Hamas calls on Abbas to reject direct talks
Israeli PM meets Jordan king on surprise visit to Amman
Hamas on Tuesday warned Palestinian leader Mahmoud Abbas not to re-launch direct peace talks with Israel, which it said "would only serve the Zionist occupation."
"We warn (Abbas) of the consequences of returning to negotiations, either with Arab cover or under pressure from America, because this will deepen the divide and put our cause on the brink of collapse," senior Hamas leader Salah al-Bardawil said in a statement.
Abbas was to meet with Arab League ministers on Thursday to discuss whether to bow to months of U.S. pressure to re-launch face-to-face talks with Israel last suspended after the December 2008 outbreak of the Gaza war.

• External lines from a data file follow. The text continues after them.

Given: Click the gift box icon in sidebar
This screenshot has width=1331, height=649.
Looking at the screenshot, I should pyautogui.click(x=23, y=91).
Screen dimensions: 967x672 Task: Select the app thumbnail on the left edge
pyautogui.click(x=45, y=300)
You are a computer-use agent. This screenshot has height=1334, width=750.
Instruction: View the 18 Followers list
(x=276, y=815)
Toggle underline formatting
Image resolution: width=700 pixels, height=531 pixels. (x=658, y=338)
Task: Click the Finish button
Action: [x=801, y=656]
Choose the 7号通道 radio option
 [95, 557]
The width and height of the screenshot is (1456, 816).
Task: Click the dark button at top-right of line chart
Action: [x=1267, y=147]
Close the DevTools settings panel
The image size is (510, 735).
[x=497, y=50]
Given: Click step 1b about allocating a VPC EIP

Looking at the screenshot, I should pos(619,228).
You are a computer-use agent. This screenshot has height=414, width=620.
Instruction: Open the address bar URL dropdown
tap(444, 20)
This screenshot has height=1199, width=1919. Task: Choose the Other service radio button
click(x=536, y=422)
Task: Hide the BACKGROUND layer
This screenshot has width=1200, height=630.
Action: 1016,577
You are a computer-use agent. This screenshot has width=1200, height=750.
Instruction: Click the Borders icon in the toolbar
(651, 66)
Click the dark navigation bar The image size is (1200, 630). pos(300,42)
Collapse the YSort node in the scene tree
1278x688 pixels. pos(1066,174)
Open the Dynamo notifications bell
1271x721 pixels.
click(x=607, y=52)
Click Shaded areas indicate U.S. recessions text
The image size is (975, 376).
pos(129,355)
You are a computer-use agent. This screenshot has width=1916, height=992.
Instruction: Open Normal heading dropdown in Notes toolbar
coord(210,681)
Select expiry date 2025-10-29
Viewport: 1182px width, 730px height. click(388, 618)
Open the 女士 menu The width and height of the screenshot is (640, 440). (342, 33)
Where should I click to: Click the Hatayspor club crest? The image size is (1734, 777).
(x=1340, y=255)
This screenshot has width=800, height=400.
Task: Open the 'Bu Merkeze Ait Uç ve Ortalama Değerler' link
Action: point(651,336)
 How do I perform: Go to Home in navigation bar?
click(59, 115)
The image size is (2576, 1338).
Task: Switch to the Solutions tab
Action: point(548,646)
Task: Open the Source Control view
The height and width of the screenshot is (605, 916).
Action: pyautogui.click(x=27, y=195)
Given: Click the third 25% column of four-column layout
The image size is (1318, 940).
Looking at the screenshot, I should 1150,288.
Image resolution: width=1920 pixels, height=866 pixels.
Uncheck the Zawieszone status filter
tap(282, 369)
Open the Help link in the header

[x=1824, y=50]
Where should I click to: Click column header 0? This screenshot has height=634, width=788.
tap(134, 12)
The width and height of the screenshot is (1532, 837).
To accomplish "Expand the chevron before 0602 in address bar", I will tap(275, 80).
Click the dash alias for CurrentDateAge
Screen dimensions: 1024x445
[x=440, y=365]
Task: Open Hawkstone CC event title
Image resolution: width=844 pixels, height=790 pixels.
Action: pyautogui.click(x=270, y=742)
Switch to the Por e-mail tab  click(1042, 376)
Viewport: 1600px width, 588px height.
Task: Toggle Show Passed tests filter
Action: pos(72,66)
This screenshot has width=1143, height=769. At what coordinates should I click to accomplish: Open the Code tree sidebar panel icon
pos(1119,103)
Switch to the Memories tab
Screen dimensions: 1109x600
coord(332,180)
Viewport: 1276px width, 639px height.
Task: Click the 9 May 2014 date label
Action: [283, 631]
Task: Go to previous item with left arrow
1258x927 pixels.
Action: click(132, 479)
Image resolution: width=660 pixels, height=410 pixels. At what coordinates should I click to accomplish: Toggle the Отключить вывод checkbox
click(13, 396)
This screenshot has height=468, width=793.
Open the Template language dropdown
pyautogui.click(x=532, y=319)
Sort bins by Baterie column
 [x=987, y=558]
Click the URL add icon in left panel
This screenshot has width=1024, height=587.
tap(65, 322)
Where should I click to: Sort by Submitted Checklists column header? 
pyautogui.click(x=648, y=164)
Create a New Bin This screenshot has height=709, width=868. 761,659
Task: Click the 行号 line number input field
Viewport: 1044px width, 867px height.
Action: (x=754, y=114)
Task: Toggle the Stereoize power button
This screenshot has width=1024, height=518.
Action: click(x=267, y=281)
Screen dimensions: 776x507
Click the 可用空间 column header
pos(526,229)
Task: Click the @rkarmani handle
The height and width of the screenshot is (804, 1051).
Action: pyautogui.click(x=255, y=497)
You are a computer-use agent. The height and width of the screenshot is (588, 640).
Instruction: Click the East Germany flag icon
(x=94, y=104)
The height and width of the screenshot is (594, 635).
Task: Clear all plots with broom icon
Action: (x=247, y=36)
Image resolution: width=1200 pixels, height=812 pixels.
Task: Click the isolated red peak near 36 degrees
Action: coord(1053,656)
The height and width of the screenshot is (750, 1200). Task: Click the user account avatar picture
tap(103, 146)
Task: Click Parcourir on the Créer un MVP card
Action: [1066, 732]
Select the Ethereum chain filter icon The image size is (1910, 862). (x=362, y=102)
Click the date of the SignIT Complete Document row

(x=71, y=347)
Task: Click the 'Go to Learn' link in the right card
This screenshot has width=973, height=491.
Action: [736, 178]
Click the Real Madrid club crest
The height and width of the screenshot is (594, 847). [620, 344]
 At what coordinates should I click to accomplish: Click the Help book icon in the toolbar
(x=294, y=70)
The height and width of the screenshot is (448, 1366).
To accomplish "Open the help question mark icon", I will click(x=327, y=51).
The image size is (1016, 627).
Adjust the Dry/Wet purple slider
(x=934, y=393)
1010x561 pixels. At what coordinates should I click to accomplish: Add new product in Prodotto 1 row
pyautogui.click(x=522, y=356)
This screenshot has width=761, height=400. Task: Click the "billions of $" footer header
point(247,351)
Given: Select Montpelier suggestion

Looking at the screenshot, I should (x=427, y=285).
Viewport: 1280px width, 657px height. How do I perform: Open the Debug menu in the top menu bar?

He has been engaged in U.S.-mediated indirect talks with Israel since May but has repeatedly said he will not upgrade the negotiations without a freeze on Jewish settlements and a clear reference for the talks.
Hamas, an Islamist movement committed to the destruction of Israel, has opposed peace talks since they began in the early 1990s and has long accused Abbas's secular Fatah movement of giving in to Israeli demands.
"Abbas's talk of a clearly defined reference as a condition for restarting direct talks with the enemy confirms that Fatah has committed a huge error by negotiating for the last 20 years without one," Bardawil said.
It "bears responsibility for everything that has happened in the Palestinian territories, the holy sites and the cause during this period of negotiations and concessions," he added.
The United States and the European Union have pressed Abbas to go into direct talks, while Fatah has urged him to stick to his demand that there first be progress on the issues of borders and security in the indirect negotiations.
Netanyahu in Amman
Meanwhile Israeli Prime Minister Benjamin Netanyahu held talks with Jordan's King Abdullah II on the Middle East peace process during a previously unannounced visit to Amman, the palace said.
The visit comes as Israel and the Palestinians are at loggerheads over direct peace talks and ahead of an Arab League meeting with Palestinian president Mahmud Abbas, who is currently in the Jordanian capital.
"The king and the prime minister discussed means to achieve progress in efforts to resolve the Palestinian-Israeli conflict in line with a two-state solution," the palace said in a statement.
"They also discussed ways to create the right environment for launching direct and serious peace talks between the Palestinians and Israel."
The two leaders, whose countries have a 1994 peace treaty, last met on May 14, 2009, when Netanyahu also made a surprise visit to the Jordanian capital, six weeks after taking office.